The mask is there so you don't have to do a read-modify-write. It makes the code simpler and faster.
It's been a while since I worked on the STR9.
"The STR9 chip is unique, i.e. there is a mask register for the port."
That isn't unique. A number of NXP chips has it too, and not unlikely other manufacturers too. You may take a look at the GPIO registers for the NXP LPC23xx chips, but several NXP product lines has mask registers.
wow... that really an easy method.
I did it like this
while(1) { RTC_GetTime(BINARY,&time); if (old_time != time.seconds) { old_time = time.seconds; GPIO_Write(GPIO7, old_time &0x1); } }
but how is the port bit organised ?? Is it LED 7.0 = bit 1,LED 7.1 = bit 2,... and so on ?
when i gave 0x1 , LED 7.0 blinked every 1 second.
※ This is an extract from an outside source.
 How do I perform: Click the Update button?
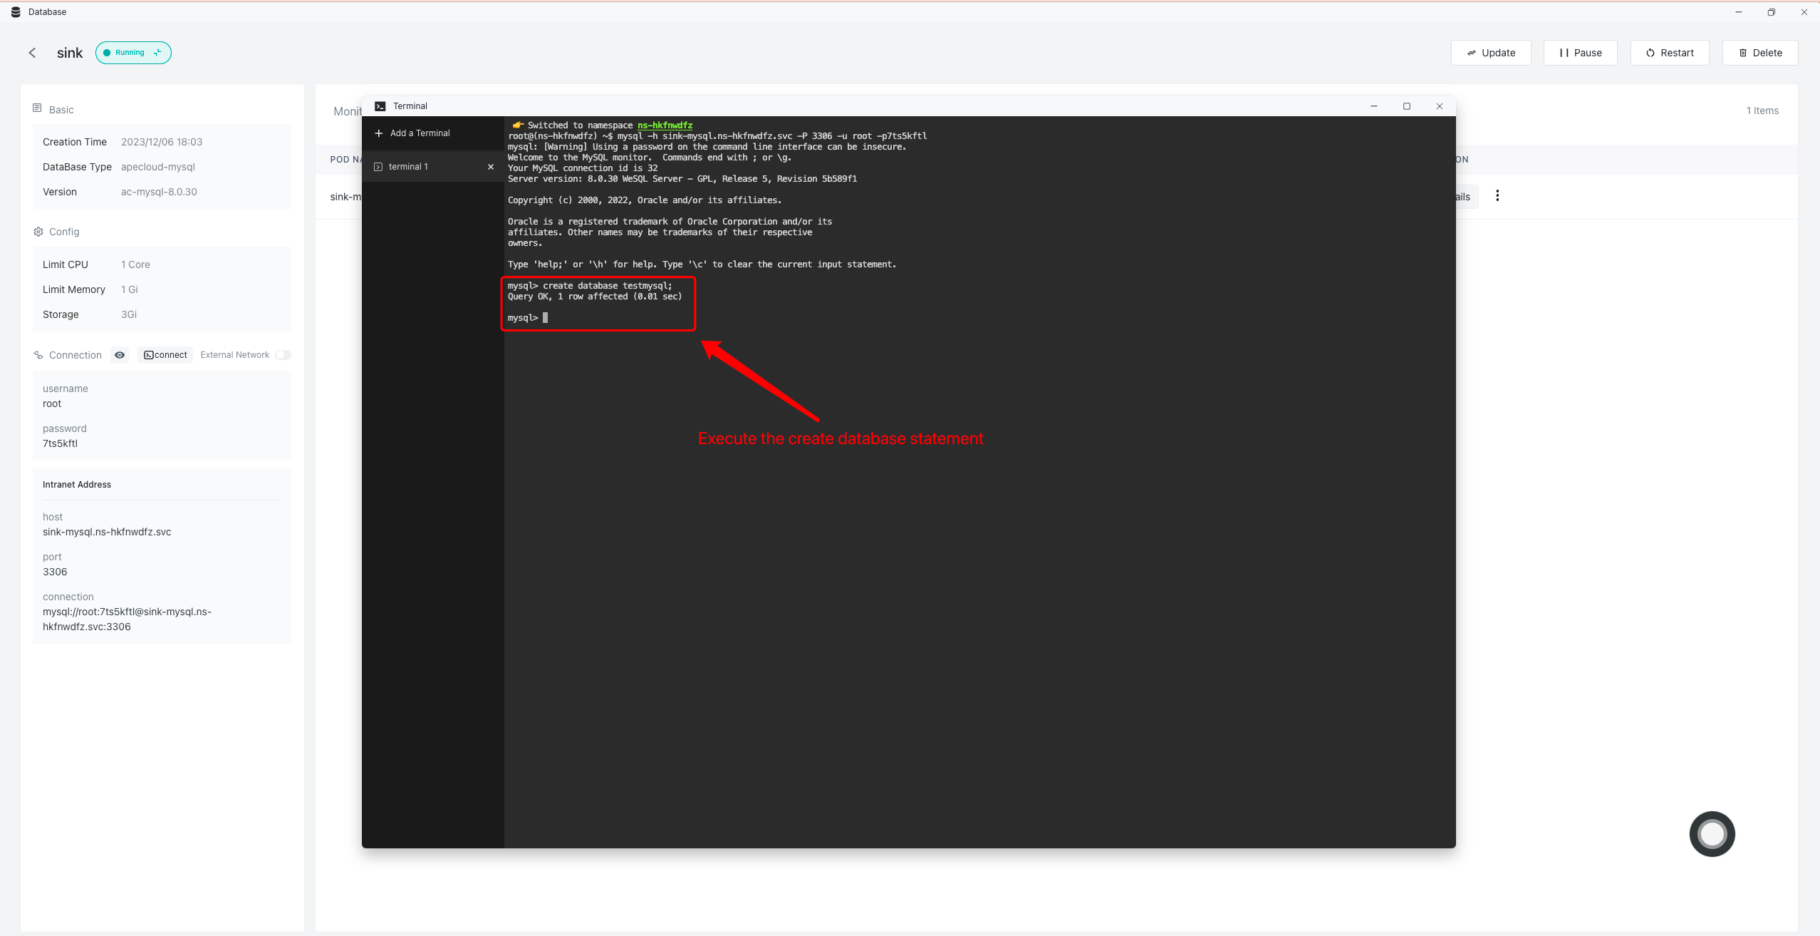coord(1491,53)
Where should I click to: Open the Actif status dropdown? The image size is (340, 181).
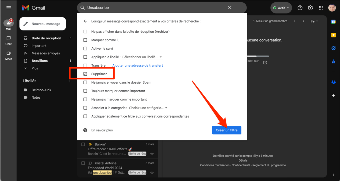point(281,8)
It was jus a random guess. How does it work with other LEDs? what is the port bit for other LEDs?
thnx
There is a schematic that you can check for connections - you should check it before writing your code. I believe it is in the Keil folder when you installed the s/w. Normally, I would make a summary of connections for easy lookup.
IC6 74LVC244 P7.7 => LED7 (1 = ON) P7.6 => LED6 (1 = ON) P7.5 => LED5 (1 = ON) P7.4 => LED4 (1 = ON) P7.3 => LED3 (1 = ON) P7.2 => LED2 (1 = ON) P7.1 => LED1 (1 = ON) P7.0 => LED0 (1 = ON)
I was referring to a general concept of uC vs the STR9 - I probably should have worded it carefully. But you are right, the NXP's have also the port mask reg.